**Recorded data**:
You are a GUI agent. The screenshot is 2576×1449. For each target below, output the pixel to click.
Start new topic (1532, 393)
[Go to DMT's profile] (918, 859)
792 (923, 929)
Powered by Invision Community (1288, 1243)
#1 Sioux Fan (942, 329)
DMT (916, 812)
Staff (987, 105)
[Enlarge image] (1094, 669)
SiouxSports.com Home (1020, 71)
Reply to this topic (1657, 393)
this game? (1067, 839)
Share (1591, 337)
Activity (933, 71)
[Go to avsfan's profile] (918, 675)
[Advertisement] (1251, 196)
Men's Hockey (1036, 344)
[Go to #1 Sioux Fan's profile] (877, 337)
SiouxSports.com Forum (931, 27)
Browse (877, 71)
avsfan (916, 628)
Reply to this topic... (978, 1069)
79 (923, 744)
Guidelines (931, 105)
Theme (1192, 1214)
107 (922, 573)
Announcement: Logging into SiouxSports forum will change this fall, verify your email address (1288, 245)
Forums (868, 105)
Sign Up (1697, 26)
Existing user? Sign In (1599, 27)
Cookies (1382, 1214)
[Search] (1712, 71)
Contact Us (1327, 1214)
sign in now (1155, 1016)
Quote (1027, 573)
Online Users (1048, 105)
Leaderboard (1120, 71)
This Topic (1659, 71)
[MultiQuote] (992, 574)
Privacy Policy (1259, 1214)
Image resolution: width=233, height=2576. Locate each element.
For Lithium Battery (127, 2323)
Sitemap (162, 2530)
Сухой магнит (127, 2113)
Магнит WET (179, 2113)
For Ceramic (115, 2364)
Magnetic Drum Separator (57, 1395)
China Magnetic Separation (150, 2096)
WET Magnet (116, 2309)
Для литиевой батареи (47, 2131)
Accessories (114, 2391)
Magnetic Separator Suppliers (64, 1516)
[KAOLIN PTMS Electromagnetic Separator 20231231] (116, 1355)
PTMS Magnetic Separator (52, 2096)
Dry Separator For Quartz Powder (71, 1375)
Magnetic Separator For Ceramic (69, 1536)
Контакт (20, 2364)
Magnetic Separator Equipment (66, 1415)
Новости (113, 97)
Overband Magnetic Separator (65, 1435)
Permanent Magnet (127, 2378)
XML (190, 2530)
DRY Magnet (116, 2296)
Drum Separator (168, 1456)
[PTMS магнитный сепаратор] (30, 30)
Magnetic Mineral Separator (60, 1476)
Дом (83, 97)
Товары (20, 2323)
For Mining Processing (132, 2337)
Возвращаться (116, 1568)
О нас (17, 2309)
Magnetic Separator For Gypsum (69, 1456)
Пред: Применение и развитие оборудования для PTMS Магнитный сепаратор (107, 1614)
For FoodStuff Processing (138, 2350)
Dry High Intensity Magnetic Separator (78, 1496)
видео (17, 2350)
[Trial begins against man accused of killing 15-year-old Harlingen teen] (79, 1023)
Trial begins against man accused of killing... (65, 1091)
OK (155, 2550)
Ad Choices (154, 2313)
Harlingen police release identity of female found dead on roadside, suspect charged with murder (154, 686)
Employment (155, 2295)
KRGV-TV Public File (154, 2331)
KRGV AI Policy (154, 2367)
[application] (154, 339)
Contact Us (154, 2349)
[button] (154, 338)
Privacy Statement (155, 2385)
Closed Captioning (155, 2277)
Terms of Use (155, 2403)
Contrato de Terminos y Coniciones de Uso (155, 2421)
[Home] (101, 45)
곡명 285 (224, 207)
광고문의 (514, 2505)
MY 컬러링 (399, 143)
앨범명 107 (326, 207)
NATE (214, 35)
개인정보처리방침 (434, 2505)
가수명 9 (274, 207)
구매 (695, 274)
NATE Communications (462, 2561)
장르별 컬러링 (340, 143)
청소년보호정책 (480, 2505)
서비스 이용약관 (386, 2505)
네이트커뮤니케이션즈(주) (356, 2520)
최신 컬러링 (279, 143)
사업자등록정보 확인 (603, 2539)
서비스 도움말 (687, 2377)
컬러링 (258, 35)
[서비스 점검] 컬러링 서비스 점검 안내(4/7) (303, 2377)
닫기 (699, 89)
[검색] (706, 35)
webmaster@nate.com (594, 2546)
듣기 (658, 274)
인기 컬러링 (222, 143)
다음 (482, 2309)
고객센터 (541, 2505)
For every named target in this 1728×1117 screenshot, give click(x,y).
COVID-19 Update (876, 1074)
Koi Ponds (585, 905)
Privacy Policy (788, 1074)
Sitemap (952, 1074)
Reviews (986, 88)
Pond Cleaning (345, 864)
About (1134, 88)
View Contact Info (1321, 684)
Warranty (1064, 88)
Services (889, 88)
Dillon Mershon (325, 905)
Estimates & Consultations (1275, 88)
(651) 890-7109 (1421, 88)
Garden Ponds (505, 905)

**Task statement**: Down to the last line, restate the records exactly.

**Reply to the task**:
You are a GUI agent. The screenshot is 2576×1449. For each target below, output the pixel to click.
Start new topic (1532, 393)
[Go to DMT's profile] (918, 859)
792 (923, 929)
Powered by Invision Community (1288, 1243)
#1 Sioux Fan (942, 329)
DMT (916, 812)
Staff (987, 105)
[Enlarge image] (1094, 669)
SiouxSports.com Home (1020, 71)
Reply to this topic (1657, 393)
this game? (1067, 839)
Share (1591, 337)
Activity (933, 71)
[Go to avsfan's profile] (918, 675)
[Advertisement] (1251, 196)
Men's Hockey (1036, 344)
[Go to #1 Sioux Fan's profile] (877, 337)
SiouxSports.com Forum (931, 27)
Browse (877, 71)
avsfan (916, 628)
Reply to this topic... (978, 1069)
79 (923, 744)
Guidelines (931, 105)
Theme (1192, 1214)
107 (922, 573)
Announcement: Logging into SiouxSports forum will change this fall, verify your email address (1288, 245)
Forums (868, 105)
Sign Up (1697, 26)
Existing user? Sign In (1599, 27)
Cookies (1382, 1214)
[Search] (1712, 71)
Contact Us (1327, 1214)
sign in now (1155, 1016)
Quote (1027, 573)
Online Users (1048, 105)
Leaderboard (1120, 71)
This Topic (1659, 71)
[MultiQuote] (992, 574)
Privacy Policy (1259, 1214)
Image resolution: width=233, height=2576. Locate each element.
For Lithium Battery (127, 2323)
Sitemap (162, 2530)
Сухой магнит (127, 2113)
Магнит WET (179, 2113)
For Ceramic (115, 2364)
Magnetic Drum Separator (57, 1395)
China Magnetic Separation (150, 2096)
WET Magnet (116, 2309)
Для литиевой батареи (47, 2131)
Accessories (114, 2391)
Magnetic Separator Suppliers (64, 1516)
[KAOLIN PTMS Electromagnetic Separator 20231231] (116, 1355)
PTMS Magnetic Separator (52, 2096)
Dry Separator For Quartz Powder (71, 1375)
Magnetic Separator For Ceramic (69, 1536)
Контакт (20, 2364)
Magnetic Separator Equipment (66, 1415)
Новости (113, 97)
Overband Magnetic Separator (65, 1435)
Permanent Magnet (127, 2378)
XML (190, 2530)
DRY Magnet (116, 2296)
Drum Separator (168, 1456)
[PTMS магнитный сепаратор] (30, 30)
Magnetic Mineral Separator (60, 1476)
Дом (83, 97)
Товары (20, 2323)
For Mining Processing (132, 2337)
Возвращаться (116, 1568)
О нас (17, 2309)
Magnetic Separator For Gypsum (69, 1456)
Пред: Применение и развитие оборудования для PTMS Магнитный сепаратор (107, 1614)
For FoodStuff Processing (138, 2350)
Dry High Intensity Magnetic Separator (78, 1496)
видео (17, 2350)
[Trial begins against man accused of killing 15-year-old Harlingen teen] (79, 1023)
Trial begins against man accused of killing... (65, 1091)
OK (155, 2550)
Ad Choices (154, 2313)
Harlingen police release identity of female found dead on roadside, suspect charged with murder (154, 686)
Employment (155, 2295)
KRGV-TV Public File (154, 2331)
KRGV AI Policy (154, 2367)
[application] (154, 339)
Contact Us (154, 2349)
[button] (154, 338)
Privacy Statement (155, 2385)
Closed Captioning (155, 2277)
Terms of Use (155, 2403)
Contrato de Terminos y Coniciones de Uso (155, 2421)
[Home] (101, 45)
곡명 285 (224, 207)
광고문의 (514, 2505)
MY 컬러링 (399, 143)
앨범명 107 (326, 207)
NATE (214, 35)
개인정보처리방침 (434, 2505)
가수명 9 (274, 207)
구매 (695, 274)
NATE Communications (462, 2561)
장르별 컬러링 (340, 143)
청소년보호정책 (480, 2505)
서비스 이용약관 (386, 2505)
네이트커뮤니케이션즈(주) (356, 2520)
최신 컬러링 (279, 143)
사업자등록정보 확인 (603, 2539)
서비스 도움말 (687, 2377)
컬러링 (258, 35)
[서비스 점검] 컬러링 서비스 점검 안내(4/7) (303, 2377)
닫기 (699, 89)
[검색] (706, 35)
webmaster@nate.com (594, 2546)
듣기 (658, 274)
인기 컬러링 (222, 143)
다음 (482, 2309)
고객센터 (541, 2505)
For every named target in this 1728×1117 screenshot, give click(x,y).
COVID-19 Update (876, 1074)
Koi Ponds (585, 905)
Privacy Policy (788, 1074)
Sitemap (952, 1074)
Reviews (986, 88)
Pond Cleaning (345, 864)
About (1134, 88)
View Contact Info (1321, 684)
Warranty (1064, 88)
Services (889, 88)
Dillon Mershon (325, 905)
Estimates & Consultations (1275, 88)
(651) 890-7109 (1421, 88)
Garden Ponds (505, 905)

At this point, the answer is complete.